Les choses semblent toutefois avancer dans ce sens puisque le 2 avril, le gouvernement a accusé livraison d’un premier lot de 20.000 kits de test pour le Covid-19 produit grâce a une collaboration entre le laboratoire privé Siam Bioscience et le Département des sciences médicales.
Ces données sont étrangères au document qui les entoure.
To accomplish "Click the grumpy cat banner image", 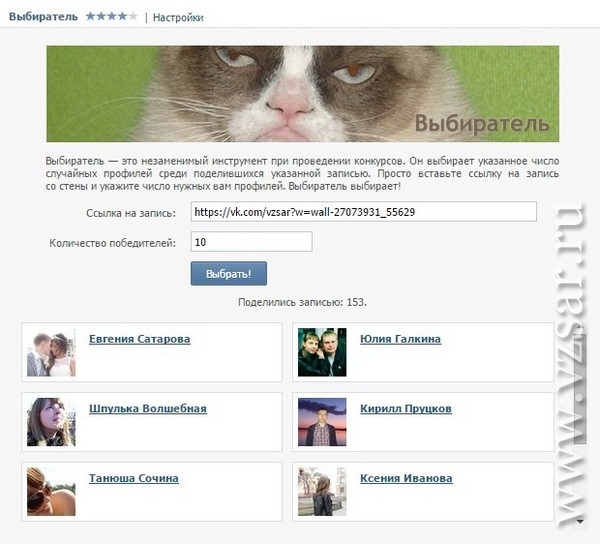I will (x=303, y=94).
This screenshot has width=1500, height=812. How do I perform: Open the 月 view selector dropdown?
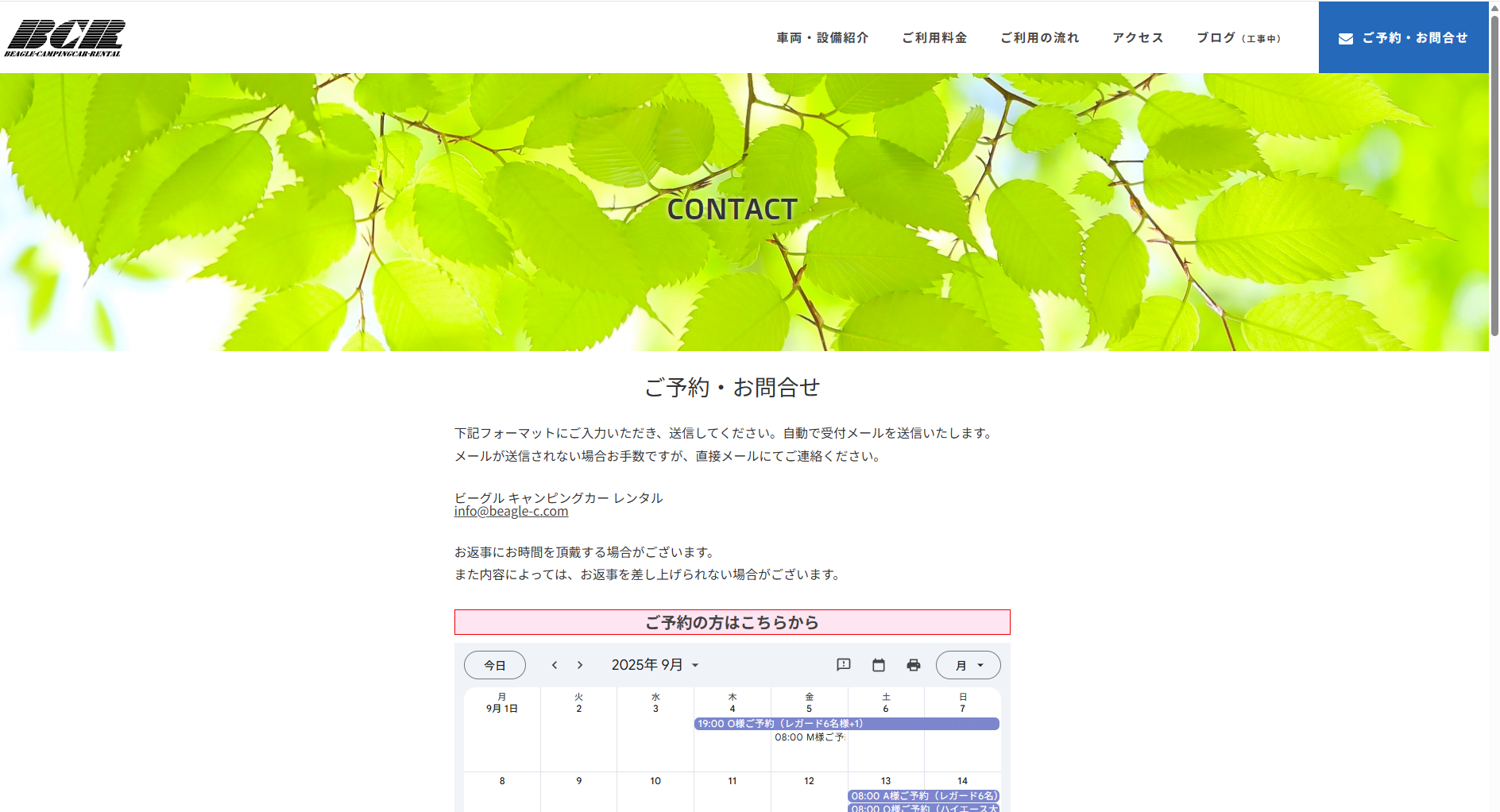968,665
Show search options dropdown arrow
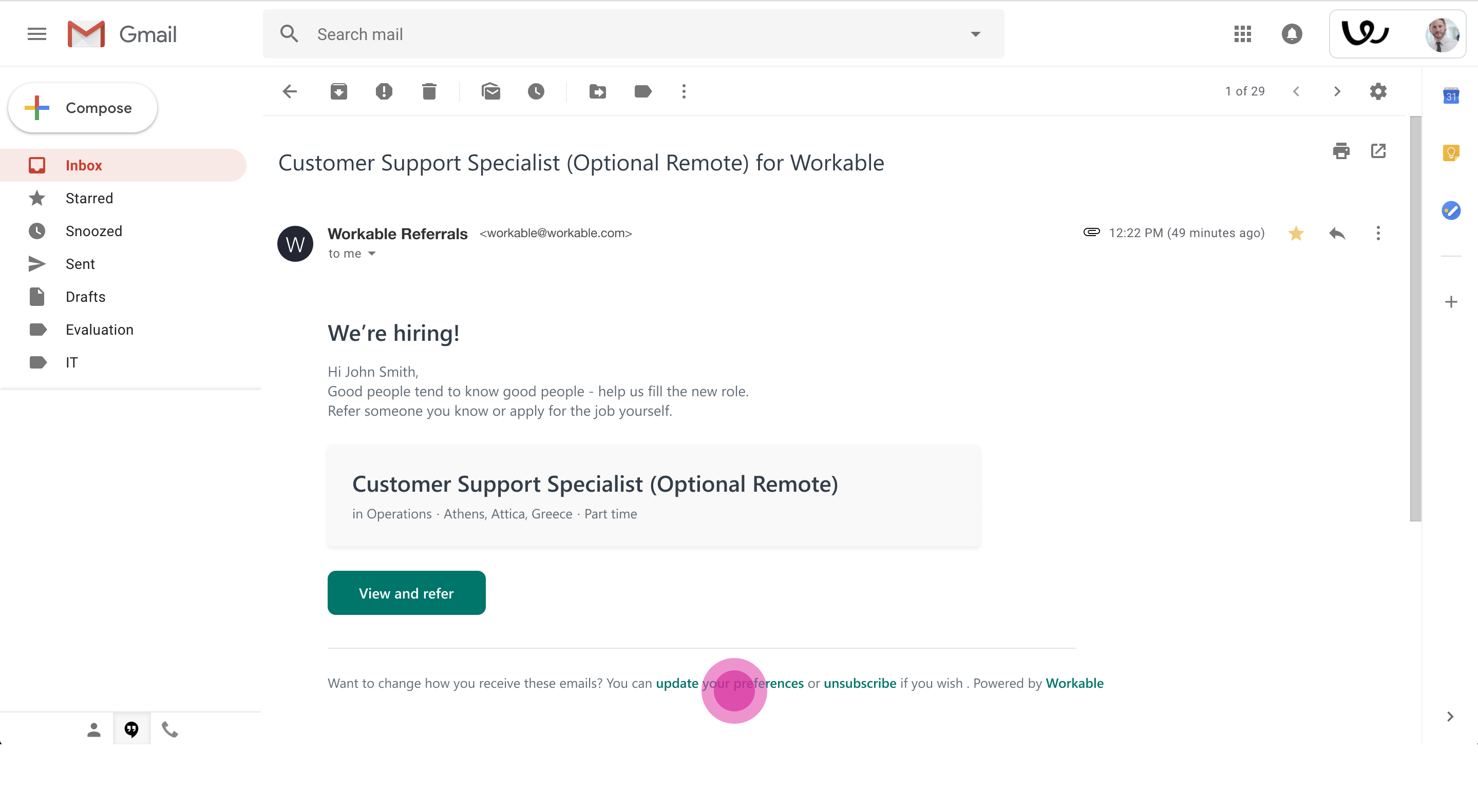This screenshot has height=812, width=1478. 975,34
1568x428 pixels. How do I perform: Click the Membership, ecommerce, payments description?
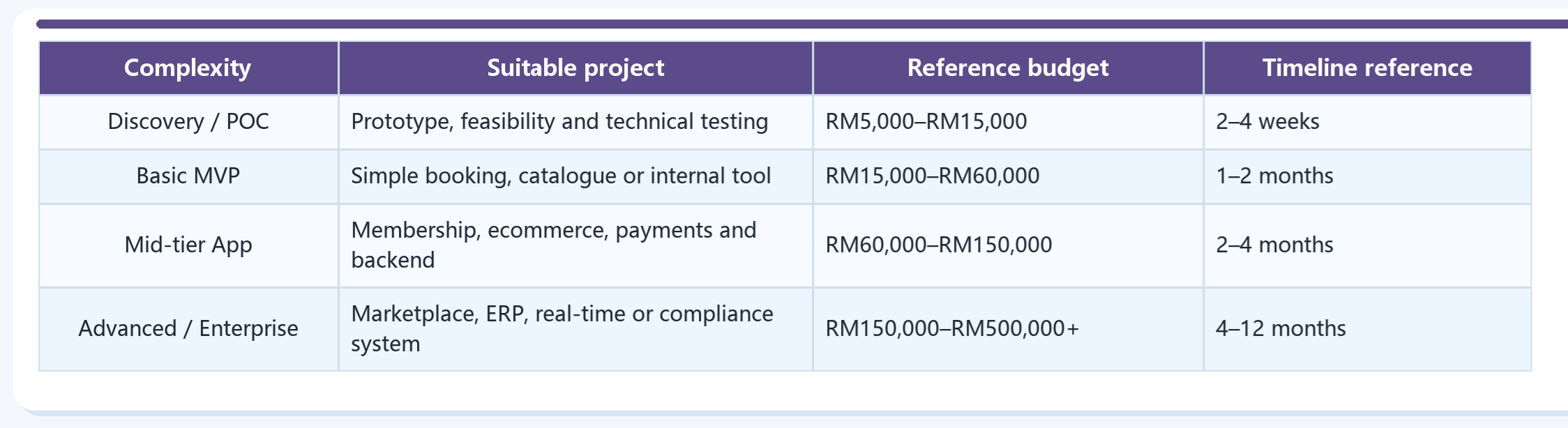coord(554,245)
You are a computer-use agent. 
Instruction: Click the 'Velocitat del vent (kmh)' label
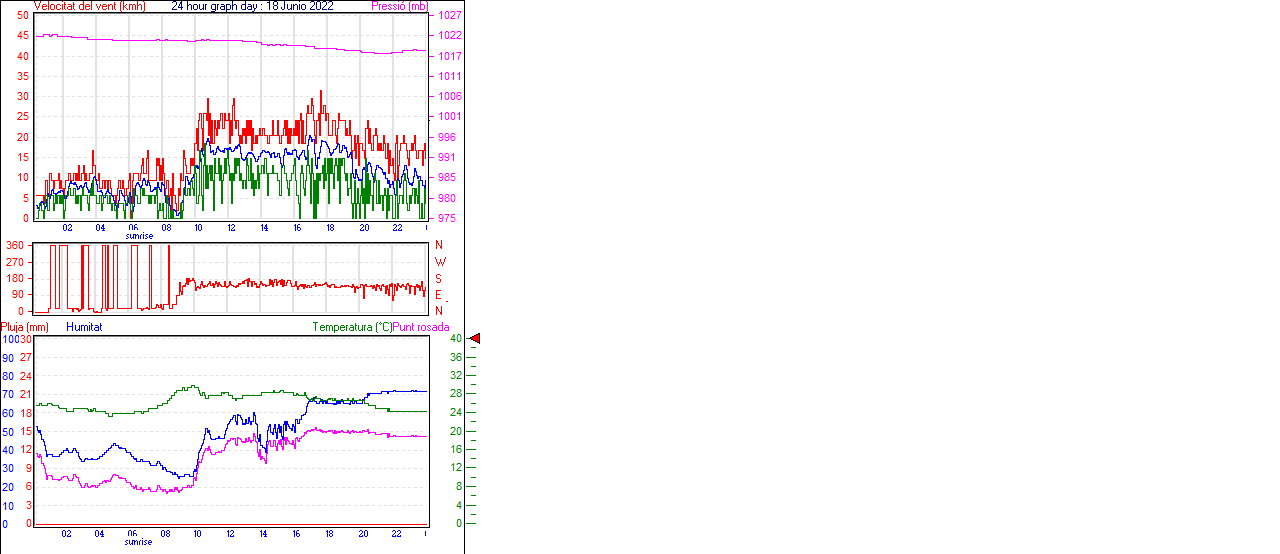pyautogui.click(x=90, y=6)
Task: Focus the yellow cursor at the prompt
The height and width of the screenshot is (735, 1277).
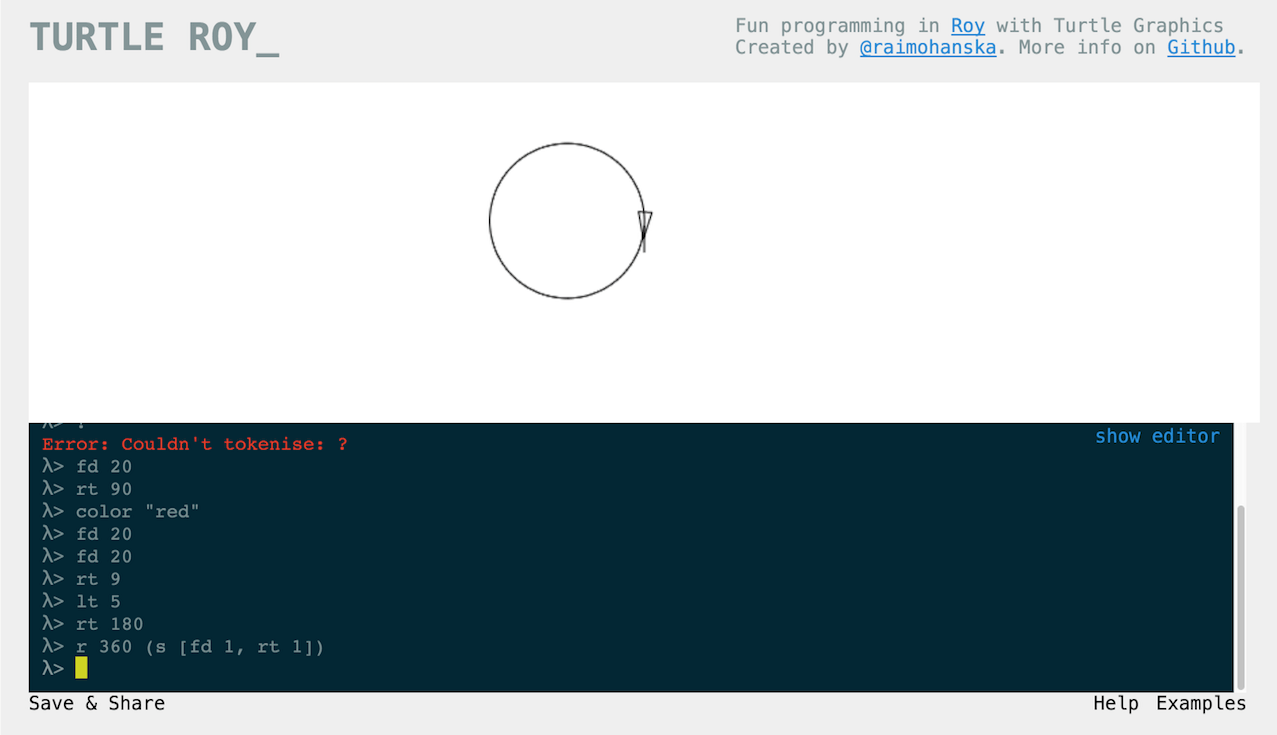Action: (81, 668)
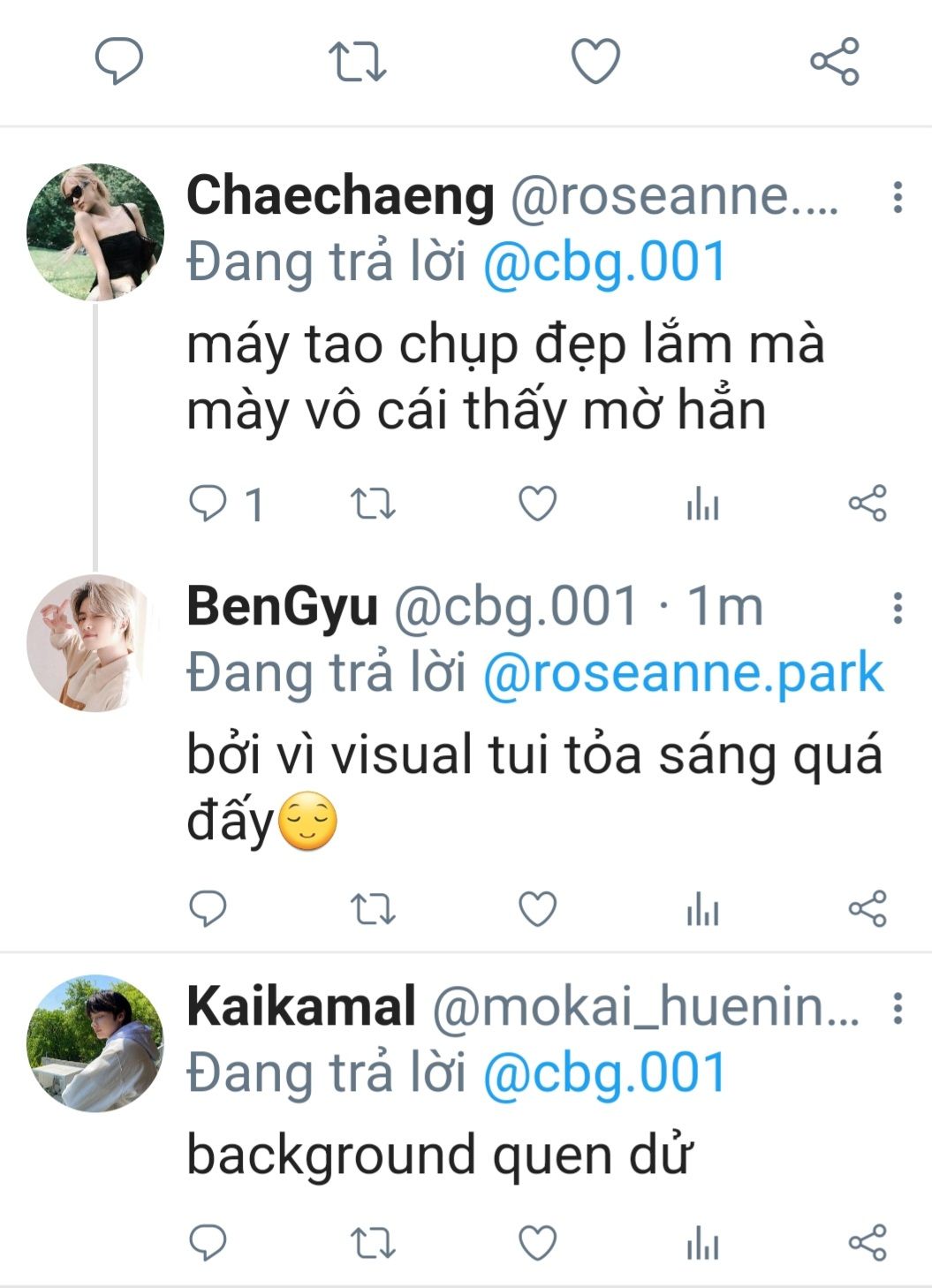Share the top tweet
Image resolution: width=932 pixels, height=1288 pixels.
point(834,62)
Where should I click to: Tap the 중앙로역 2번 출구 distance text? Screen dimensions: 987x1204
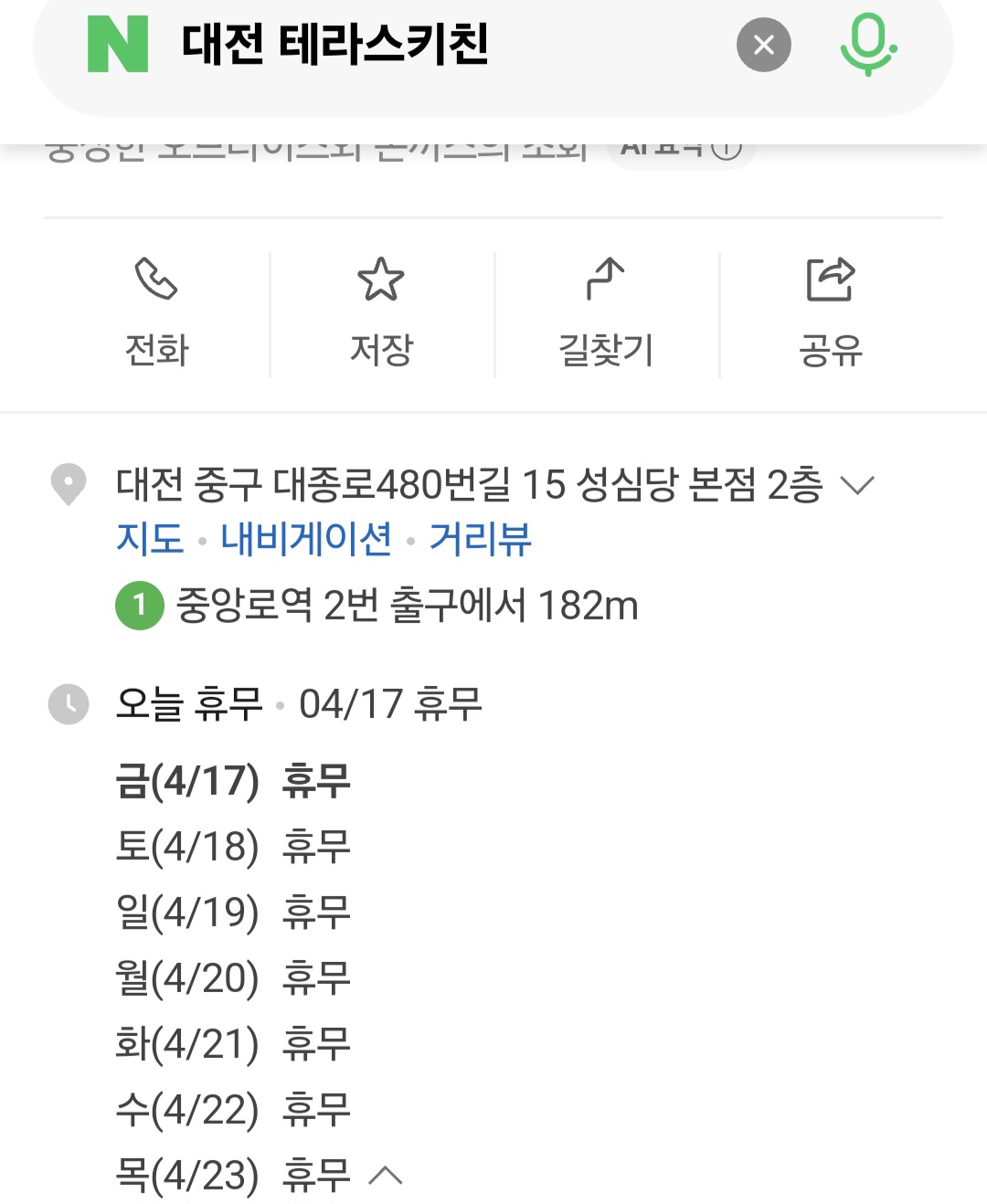pyautogui.click(x=407, y=606)
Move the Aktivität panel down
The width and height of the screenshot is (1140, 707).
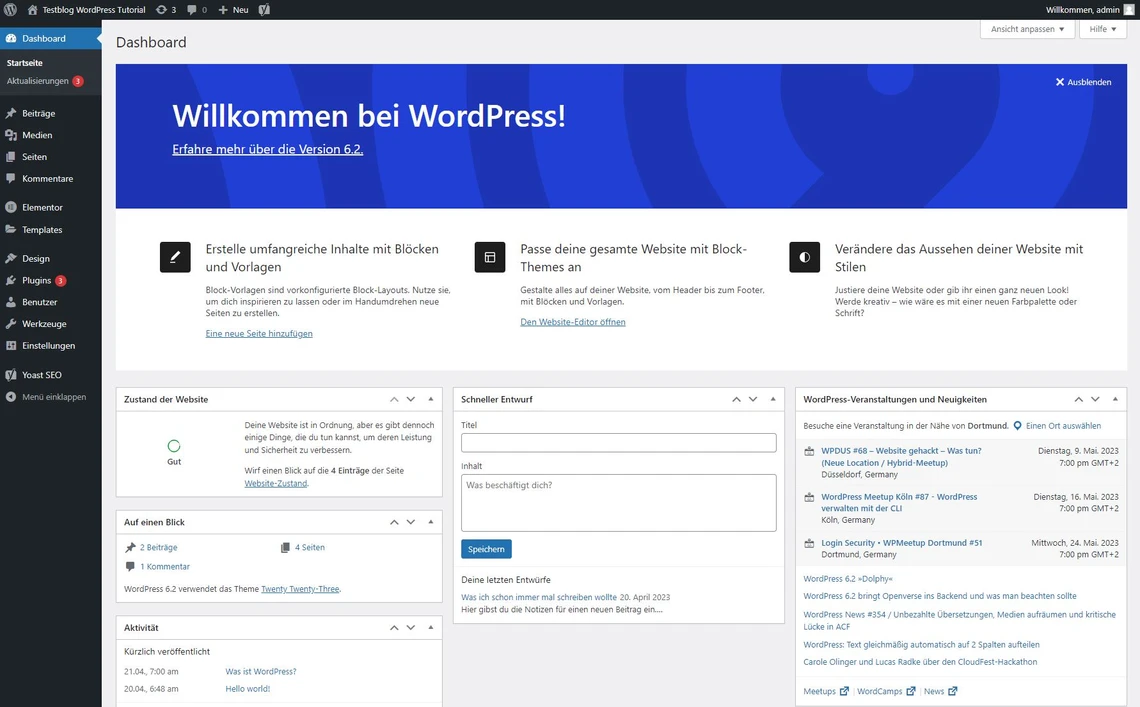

Produit localement, chaque kit de test coûte environ 1.500 bahts, contre 4.500 bahts pour ceux importés selon The Nation.

Siam Bioscience et le Département des sciences médicales entendent produire 20.000 kits de test par semaine et, une fois le nombre de 100.000 kits atteints, les distribuer dans 100 hôpitaux du pays.

L’université de Chulalongkorn a également développé de son côté un test sérologique rapide (Chula COVID-19 Strip Test) mis à disposition du public depuis le 30 mars au Centre de services de santé de l’Université Chulalongkorn.

En revanche, les autorités ont mis en garde le public la semaine dernière contre l’achat en ligne de tests au Covid-19, soulignant d’une part la probable non conformité de certains kits et d’autre part la nécessité de faire le test sous supervision médicale et non soi-même au risque d’une interprétation biaisée.